Students push for Asian-American studies program

by Annie Ma | 2/23/15 7:03pm

A student group submitted a faculty cluster hiring proposal calling for the strengthening of existing ethnic studies programs and the reestablishment of a formal Asian-American studies program as a part of College President Phil Hanlon’s faculty cluster initiative. The proposal, submitted to vice provost for academic initiatives Denise Anthony on Feb. 16 by the Asian/American Students for Action, centers around the question of how histories of colonialism and imperialism affect minorities and groups of color today.

Six student members of Asian/American Students for Action, a Council on Student Organizations recognized group, wrote the proposal, titled “Race, Colonialism and Diaspora.” At the time of submission, the document had gathered over 60 signatures of support from students and alumni. It also included five faculty supporters and two co-sponsoring faculty, none of whom were directly involved in the drafting process.

A decision as to whether the proposal receives College funding and support will be made by late April.

Currently, there are interdisciplinary studies programs offered in African and African-American studies, Asian and Middle Eastern studies, Latin American, Latino and Caribbean studies, Native American studies and women’s and gender studies classes. The proposal aims to strengthen ties between the existing programs while adding a formal Asian-American studies program.

Moulshri Mohan ’15, a member of Asian/American Students for Action, said that one of the organization’s motivations for creating a cluster proposal was to increase the presence of Asian-American studies at the College. Mohan emphasized that the proposal drew from many ethnic studies disciplines for a connected approach to studying these experiences.

Sera Kwon ’17, another member of Asian/American Students for Action, said that the proposal could be a way to expand institutional support for faculty in ethnic studies programs, which receive less supportbecause these programs lack departmental status. The proposal would also facilitate the connection between faculty and other scholars who share an interest in race, colonialism and diaspora. In order to achieve this, Kwon said, one necessary move is to bring in more Asian-American studies professors, adding that their perspectives are essential to the conversation.

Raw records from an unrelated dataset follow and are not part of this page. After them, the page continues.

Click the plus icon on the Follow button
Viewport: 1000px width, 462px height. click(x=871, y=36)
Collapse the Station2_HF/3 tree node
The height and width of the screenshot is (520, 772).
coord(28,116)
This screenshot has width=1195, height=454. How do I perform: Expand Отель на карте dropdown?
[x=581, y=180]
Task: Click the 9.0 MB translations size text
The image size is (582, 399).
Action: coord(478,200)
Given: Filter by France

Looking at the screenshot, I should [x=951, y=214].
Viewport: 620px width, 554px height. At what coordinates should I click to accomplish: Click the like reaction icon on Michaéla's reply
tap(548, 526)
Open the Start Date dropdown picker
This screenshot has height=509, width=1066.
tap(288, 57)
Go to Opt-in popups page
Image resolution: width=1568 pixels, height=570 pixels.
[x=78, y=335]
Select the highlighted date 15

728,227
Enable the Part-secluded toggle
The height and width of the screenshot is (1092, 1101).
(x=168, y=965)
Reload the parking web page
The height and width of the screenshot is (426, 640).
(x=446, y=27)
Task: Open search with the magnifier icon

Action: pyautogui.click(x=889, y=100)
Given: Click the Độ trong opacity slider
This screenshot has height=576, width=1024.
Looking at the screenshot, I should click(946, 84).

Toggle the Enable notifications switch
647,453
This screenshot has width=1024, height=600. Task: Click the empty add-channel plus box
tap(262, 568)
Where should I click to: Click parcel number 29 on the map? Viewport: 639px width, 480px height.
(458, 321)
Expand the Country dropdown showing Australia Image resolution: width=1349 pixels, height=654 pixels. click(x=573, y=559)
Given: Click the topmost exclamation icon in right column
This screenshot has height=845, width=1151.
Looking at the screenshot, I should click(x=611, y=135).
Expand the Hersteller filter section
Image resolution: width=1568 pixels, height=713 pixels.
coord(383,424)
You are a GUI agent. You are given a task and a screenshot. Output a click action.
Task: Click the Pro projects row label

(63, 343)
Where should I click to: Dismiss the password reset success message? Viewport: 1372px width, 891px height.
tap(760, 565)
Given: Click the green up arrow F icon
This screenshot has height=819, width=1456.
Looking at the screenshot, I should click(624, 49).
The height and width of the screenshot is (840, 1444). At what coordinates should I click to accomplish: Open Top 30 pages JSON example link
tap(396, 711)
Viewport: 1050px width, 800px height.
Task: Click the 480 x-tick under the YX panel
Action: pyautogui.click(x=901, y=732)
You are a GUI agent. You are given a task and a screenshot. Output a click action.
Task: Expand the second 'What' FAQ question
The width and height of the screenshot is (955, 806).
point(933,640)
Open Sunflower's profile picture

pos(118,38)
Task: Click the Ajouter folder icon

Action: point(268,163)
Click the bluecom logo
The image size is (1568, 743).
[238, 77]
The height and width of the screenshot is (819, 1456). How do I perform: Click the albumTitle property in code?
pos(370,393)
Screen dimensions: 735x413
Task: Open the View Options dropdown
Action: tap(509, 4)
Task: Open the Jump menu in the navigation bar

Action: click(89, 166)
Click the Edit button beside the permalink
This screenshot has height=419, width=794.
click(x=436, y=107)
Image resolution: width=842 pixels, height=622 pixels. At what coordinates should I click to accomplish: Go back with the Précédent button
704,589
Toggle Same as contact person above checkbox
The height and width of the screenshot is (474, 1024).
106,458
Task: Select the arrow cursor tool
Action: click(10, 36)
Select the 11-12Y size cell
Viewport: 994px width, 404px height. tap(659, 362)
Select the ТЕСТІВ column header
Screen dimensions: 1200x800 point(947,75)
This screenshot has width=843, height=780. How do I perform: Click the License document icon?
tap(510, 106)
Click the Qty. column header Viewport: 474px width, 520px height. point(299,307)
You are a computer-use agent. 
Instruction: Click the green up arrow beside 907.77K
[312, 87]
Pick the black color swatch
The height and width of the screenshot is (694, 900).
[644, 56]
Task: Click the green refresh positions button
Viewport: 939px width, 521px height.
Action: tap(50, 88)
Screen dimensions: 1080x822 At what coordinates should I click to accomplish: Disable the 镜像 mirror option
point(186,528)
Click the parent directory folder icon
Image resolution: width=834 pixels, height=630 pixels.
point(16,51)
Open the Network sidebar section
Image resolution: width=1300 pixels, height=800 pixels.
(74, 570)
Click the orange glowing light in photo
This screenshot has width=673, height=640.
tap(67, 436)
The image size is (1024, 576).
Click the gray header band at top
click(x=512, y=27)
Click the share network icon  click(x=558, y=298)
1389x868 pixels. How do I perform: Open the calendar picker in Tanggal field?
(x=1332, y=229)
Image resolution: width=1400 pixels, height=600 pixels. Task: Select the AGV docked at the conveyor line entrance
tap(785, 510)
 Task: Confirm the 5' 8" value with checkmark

The proposal also ties into Hanlon’s “Moving Dartmouth Forward” policy initiative on fostering inclusivity and diversity, Justin Sha ’15 said. He said that this proposal was one of many ways to meet these goals beyond simply recruiting more students and faculty of color. By providing institutional support, Sha said, the College would promote “diversity and inclusivity in actuality for current students.”

Although courses in the field of Asian-American studies are offered at the College, there is no formally recognized program or department. In 2004, the Pan-Asian Council circulated a petition for the creation of an Asian-American studies program at Dartmouth, and the petition gathered over 1,200 signatures. The petition, however, did not result in the establishment of a major or minor program.

English professor Aimee Bahng said that low enrollment and subsequent cancellation are often cited as reasons for not offering more Asian-American studies courses at the College. While low enrollment or course cancellations are sometimes interpreted as low student interest, she said, low faculty retention in these fields can contribute to a cyclical problem.

“Students choose courses based on the reputation of the professor and of the course itself,” Bahng said. “If you have a new professor launching a new course, of course it’s going to be under-enrolled.”

Bahng pointed to her course this term, “Asian-American Literature and Culture,” as an example of a class that has had time to establish itself. The incorporation of Asian-American literature into the English department curriculum combined with her years of work experience at the College has led the class to have one of the highest enrollments in the department. Bahng also said that many Asian-American studies courses are born from student activism.

“I think the old argument that there is no student interest is clearly proven wrong,” Bahng said.

Shiella Cervantes, assistant dean and advisor to Pan-Asian students, pointed to the relationship between academic offerings and the broader student experience. Cervantes and Bahng also highlighted the distinct experience of being Asian in American society, which differentiates Asian-American studies from regional studies like Asian and Middle Eastern studies.

“Ethnic studies really serves to contextualize a lot of how many of our students experience culture and life and society, even their experience here,” Cervantes said. “It would be great to support every facet of student life through leadership and social programming. There’s definitely a space for that kind of expansion in academics.”

Across higher education institutions, Asian-American studies is generally a program rather than a department status. At the University of Pennsylvania, the Asian-American studies program consists of four core faculty members from other departments with one staff member, Penn associate director of Asian-American studies Fariha Khan said. The program only offers a minor, Khan said, which has eight declared students in the Class of 2015.

The interdisciplinary nature of Asian-American studies often brings in students who did not fully consider the field before, Khan said. She said that students will often take a cross-listed class to fulfill another requirement and continue to take other classes afterwards. This pattern helps the program to recruit more students.

The program at Penn was founded 17 years ago as a result of a push from students, Khan said.

“Students really want to have courses that talk about their experiences and heritage in the United States,” Khan said. “It’s important to really understand the complexity of the Asian-American experience. It’s critical in terms of intellectual growth to understand race and model minority politics when we talk about the American experience.”

Sera Kwon is a former member of The Dartmouth Staff.